* _Required work_:
In the entries below, count the lines that include the word "agent" and reply with the number alone.

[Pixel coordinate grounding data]
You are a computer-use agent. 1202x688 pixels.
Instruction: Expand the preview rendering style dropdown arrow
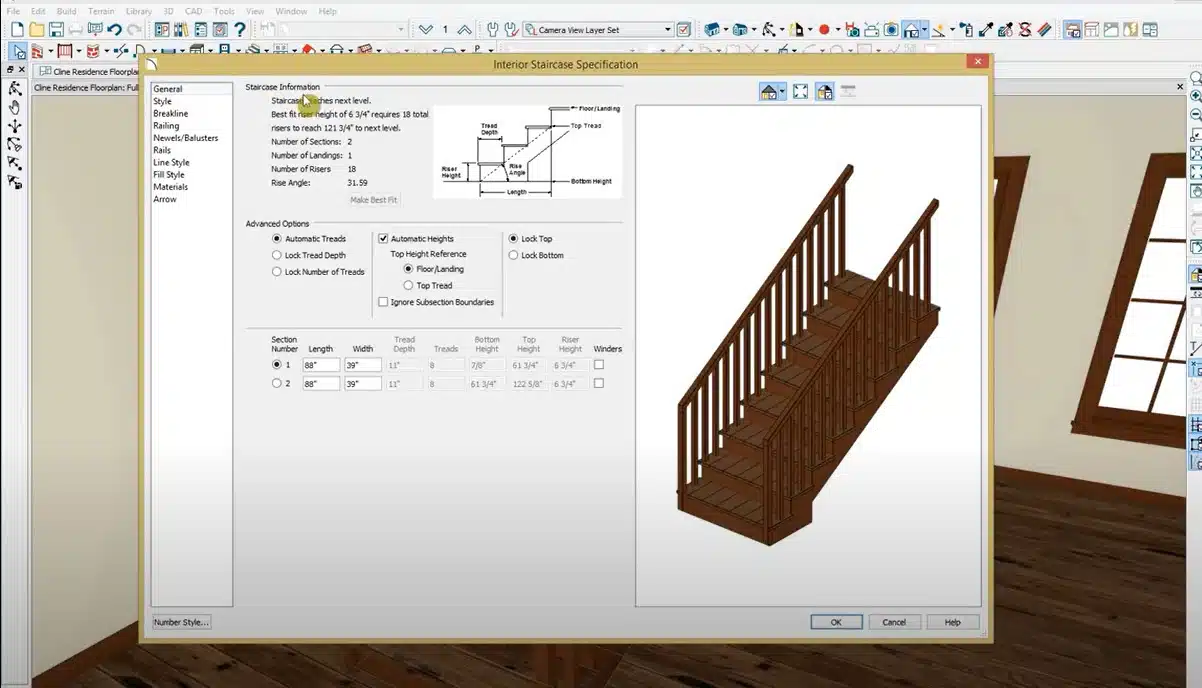782,92
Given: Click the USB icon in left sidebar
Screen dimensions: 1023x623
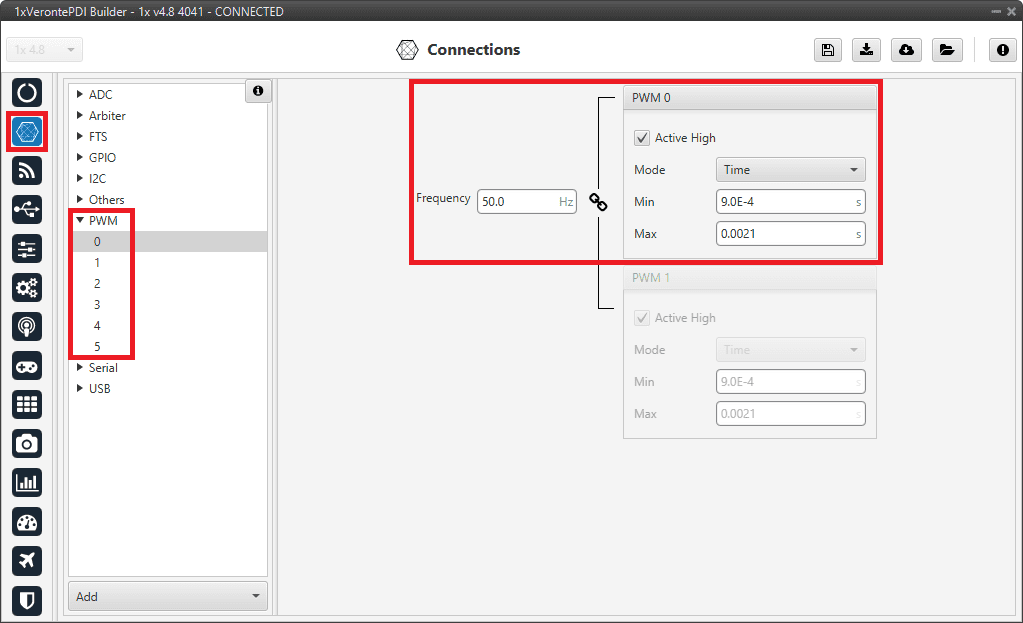Looking at the screenshot, I should pos(27,209).
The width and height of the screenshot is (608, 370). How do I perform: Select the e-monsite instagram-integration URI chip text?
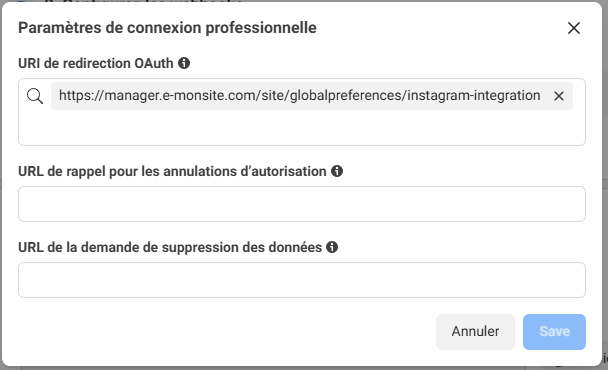[299, 95]
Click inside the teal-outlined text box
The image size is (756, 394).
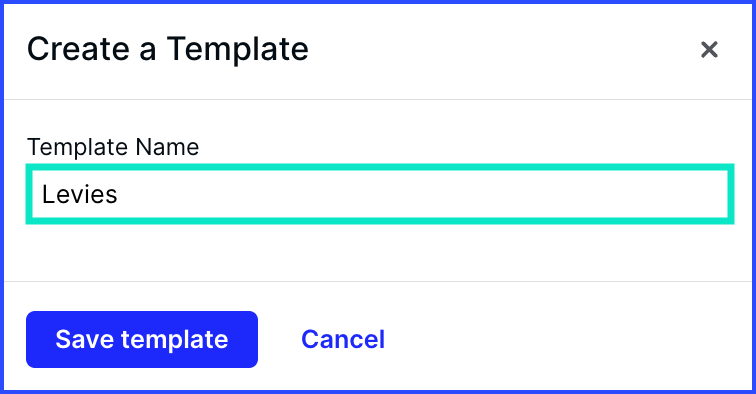pos(380,194)
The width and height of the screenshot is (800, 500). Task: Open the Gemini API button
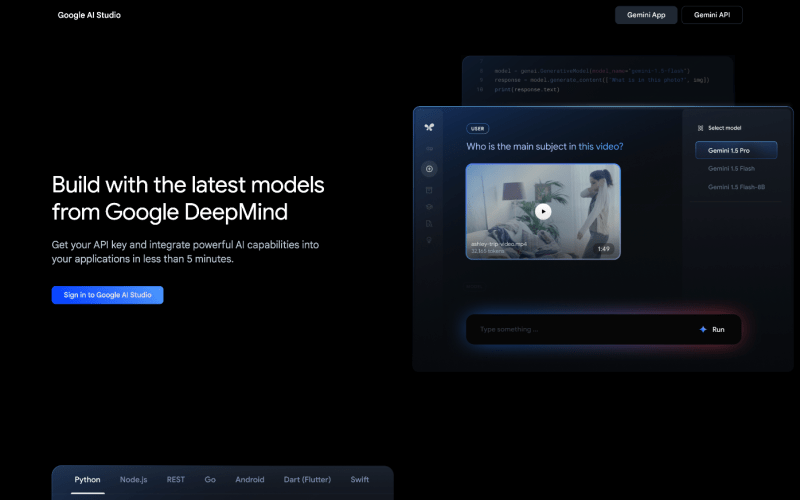711,15
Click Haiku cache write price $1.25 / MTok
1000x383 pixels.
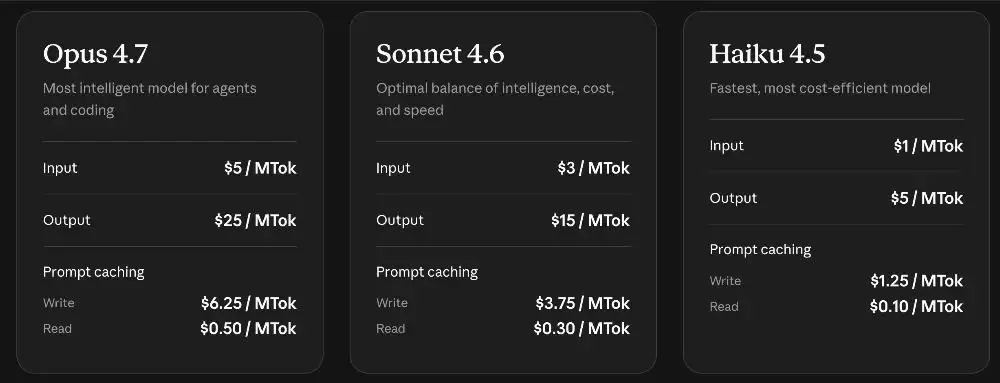917,281
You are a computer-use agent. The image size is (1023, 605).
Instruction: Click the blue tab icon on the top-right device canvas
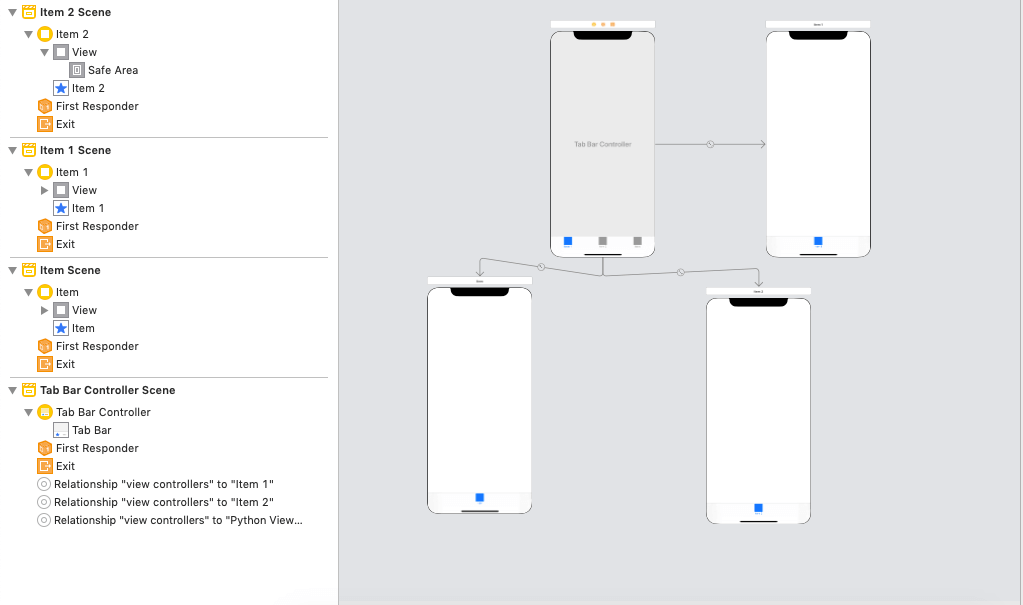817,240
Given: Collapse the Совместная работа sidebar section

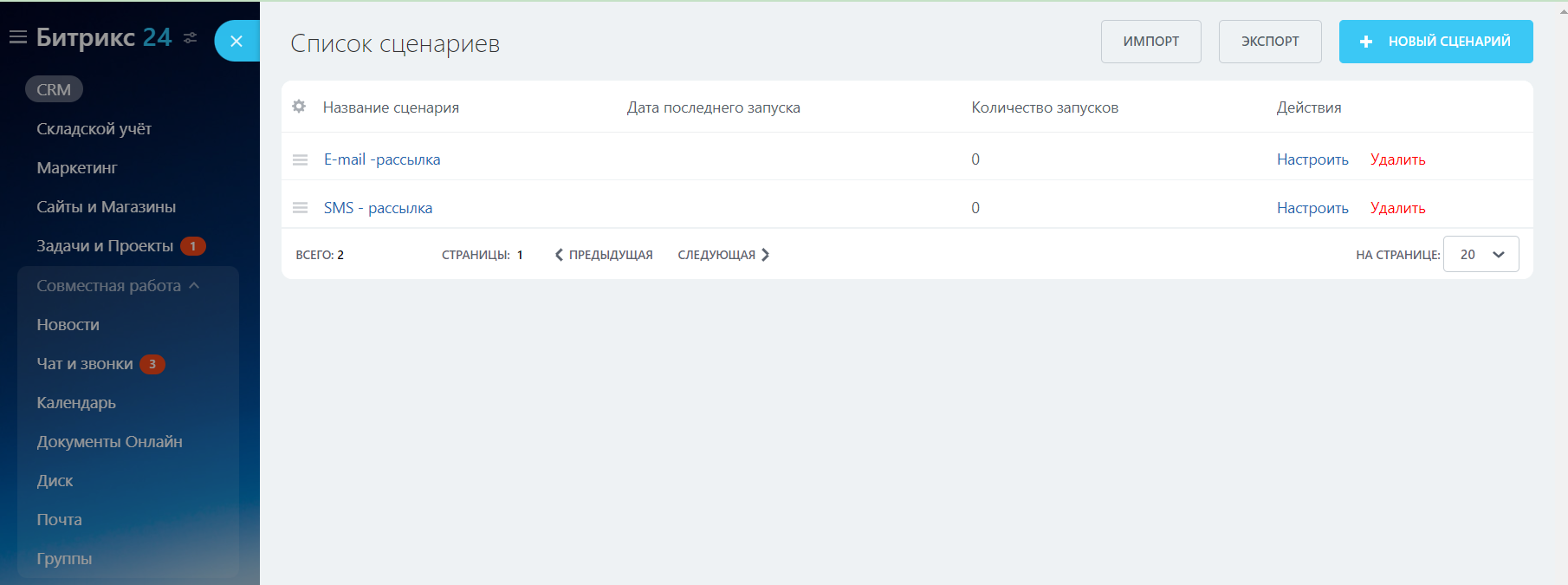Looking at the screenshot, I should pyautogui.click(x=194, y=286).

* _Exercise output_:
2